PostgreSQL tables and indexes tend to accumulate bloat over time due to how the MVCC model handles updates and deletes. This guide helps you detect and safely remove bloat using proven, production-ready techniques. It covers lightweight and in-depth analysis methods, explains when action is needed, and shows how to clean up bloated tables and indexes with minimal disruption — before performance or storage become a concern.
How This Guide Can Help
If you’re seeing storage grow faster than expected, or queries getting slower for no clear reason — bloat may be the cause.
This guide will help you:
- Spot and estimate bloat without impacting performance
- Decide when and how to act, using safe, production-friendly tools
Table of Contents
- Introduction
- Why Bloat Happens
- Estimating Bloat
- Interpreting Results and Deciding When to Act
- Fixing Bloat
- Safety Tips and Space Requirements
- Summary
1. Introduction
PostgreSQL uses a Multi-Version Concurrency Control (MVCC) model to ensure high concurrency and data consistency. But this mechanism comes with a hidden cost: PostgreSQL does not immediately overwrite or remove rows that are updated or deleted.

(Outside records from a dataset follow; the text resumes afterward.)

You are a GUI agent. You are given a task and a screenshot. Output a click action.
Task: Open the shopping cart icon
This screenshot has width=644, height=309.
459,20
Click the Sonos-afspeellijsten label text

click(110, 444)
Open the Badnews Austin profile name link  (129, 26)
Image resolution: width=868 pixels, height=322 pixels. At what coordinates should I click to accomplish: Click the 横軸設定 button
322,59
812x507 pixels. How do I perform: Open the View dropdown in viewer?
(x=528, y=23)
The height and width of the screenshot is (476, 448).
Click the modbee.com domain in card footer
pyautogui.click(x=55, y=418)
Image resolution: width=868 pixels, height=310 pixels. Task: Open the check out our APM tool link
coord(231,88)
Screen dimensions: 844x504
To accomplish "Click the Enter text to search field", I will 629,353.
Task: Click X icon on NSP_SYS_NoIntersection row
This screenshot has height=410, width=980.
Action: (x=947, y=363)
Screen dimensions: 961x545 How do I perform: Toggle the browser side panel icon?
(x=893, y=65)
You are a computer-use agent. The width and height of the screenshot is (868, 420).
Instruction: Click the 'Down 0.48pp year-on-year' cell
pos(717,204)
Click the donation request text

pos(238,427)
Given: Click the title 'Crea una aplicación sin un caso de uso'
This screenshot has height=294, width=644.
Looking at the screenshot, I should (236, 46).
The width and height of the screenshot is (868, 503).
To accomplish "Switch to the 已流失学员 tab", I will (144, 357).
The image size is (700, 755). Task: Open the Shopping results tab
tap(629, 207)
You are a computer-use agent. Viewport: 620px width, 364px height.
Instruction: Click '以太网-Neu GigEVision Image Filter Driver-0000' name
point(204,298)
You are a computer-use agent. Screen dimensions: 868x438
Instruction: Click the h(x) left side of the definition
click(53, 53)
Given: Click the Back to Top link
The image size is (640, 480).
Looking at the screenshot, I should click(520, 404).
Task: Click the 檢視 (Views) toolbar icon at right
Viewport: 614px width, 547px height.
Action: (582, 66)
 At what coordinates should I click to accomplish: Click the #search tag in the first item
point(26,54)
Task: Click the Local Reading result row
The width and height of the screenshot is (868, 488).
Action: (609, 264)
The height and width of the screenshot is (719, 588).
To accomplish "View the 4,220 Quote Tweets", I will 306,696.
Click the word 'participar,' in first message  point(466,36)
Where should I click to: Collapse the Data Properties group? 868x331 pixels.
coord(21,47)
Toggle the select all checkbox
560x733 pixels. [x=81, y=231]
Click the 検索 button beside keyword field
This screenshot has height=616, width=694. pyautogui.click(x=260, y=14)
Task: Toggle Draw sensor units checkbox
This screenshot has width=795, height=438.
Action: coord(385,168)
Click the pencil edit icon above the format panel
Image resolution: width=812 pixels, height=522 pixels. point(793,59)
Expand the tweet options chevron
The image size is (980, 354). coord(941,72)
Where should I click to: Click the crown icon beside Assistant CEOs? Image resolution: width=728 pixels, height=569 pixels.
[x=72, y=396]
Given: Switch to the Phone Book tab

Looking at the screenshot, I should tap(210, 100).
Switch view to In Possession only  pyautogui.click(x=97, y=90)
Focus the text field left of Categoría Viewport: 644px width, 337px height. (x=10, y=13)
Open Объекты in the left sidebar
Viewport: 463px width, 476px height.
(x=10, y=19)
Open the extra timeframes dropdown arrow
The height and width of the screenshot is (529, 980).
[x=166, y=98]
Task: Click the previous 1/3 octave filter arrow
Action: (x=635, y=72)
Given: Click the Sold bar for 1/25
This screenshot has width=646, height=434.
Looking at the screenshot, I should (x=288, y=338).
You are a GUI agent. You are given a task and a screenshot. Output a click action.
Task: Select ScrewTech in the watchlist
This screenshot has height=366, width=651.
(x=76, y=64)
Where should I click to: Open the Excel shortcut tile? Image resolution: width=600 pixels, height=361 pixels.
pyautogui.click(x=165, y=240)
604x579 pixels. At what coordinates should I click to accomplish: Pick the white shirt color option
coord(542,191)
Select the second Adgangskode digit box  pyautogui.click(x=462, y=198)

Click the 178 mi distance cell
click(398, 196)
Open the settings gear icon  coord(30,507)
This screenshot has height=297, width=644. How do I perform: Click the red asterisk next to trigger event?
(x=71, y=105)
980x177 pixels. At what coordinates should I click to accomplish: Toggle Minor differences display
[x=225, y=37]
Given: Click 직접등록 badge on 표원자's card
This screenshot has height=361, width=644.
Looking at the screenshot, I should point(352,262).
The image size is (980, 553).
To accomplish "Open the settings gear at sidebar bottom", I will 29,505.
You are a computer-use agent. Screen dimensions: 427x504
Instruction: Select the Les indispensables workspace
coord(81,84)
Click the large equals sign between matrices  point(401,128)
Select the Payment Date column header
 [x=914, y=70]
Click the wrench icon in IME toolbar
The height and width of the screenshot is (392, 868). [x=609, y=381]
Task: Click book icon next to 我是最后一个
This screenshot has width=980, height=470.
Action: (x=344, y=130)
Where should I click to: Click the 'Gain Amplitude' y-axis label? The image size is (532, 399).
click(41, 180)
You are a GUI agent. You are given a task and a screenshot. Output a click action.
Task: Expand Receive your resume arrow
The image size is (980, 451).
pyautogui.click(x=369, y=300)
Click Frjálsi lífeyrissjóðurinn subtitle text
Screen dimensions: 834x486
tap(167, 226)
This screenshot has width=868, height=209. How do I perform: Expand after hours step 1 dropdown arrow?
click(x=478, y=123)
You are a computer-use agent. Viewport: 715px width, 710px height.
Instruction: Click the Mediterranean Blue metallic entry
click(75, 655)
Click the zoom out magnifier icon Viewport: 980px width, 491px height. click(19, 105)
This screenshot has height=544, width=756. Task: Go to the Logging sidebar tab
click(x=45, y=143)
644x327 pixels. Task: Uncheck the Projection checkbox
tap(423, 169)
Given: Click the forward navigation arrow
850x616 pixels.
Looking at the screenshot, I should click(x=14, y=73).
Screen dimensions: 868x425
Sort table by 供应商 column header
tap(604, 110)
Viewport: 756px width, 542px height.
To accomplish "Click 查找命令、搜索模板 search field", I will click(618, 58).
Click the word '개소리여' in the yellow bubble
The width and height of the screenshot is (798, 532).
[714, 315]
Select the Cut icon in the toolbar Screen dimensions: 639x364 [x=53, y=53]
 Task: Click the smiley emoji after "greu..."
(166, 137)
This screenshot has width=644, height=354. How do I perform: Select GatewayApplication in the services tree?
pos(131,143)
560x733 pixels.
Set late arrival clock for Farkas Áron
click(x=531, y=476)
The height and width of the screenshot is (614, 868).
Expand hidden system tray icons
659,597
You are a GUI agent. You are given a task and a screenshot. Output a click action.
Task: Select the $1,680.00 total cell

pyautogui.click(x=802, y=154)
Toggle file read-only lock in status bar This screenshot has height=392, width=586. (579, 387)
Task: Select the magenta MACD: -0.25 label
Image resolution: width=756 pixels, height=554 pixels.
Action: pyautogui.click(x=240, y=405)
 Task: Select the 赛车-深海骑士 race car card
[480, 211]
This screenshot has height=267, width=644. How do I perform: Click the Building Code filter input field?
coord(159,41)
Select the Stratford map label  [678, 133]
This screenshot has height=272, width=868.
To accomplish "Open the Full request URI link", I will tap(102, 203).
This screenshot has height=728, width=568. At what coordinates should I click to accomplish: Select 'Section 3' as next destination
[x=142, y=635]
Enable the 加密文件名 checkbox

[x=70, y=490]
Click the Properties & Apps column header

Instead, it creates new versions and leaves the old ones behind as “dead tuples” — invisible to queries, but still occupying disk space.
Over time, this leads to internal fragmentation, known as bloat.
Bloat affects both tables and indexes, and is especially harmful in high-velocity transactional systems. If left unmanaged, it gradually degrades database performance and increases operational costs.
Consequences of Bloat
| Impact Area | Description |
|---|---|
| Storage costs | Bloated tables and indexes can consume 2–5× more space than needed, increasing storage and backup requirements |
| Query performance | More I/O is required to read the same amount of data; query execution becomes slower |
| Maintenance efficiency | Autovacuum works less efficiently, especially when scanning bloated indexes |
2. Why Bloat Happens
Bloat is a natural side effect of PostgreSQL’s MVCC design. It accumulates due to:
- Frequent UPDATEs and DELETEs - each change creates a new row version and marks the old one as dead. If VACUUM doesn’t clean it up in time, the space stays occupied.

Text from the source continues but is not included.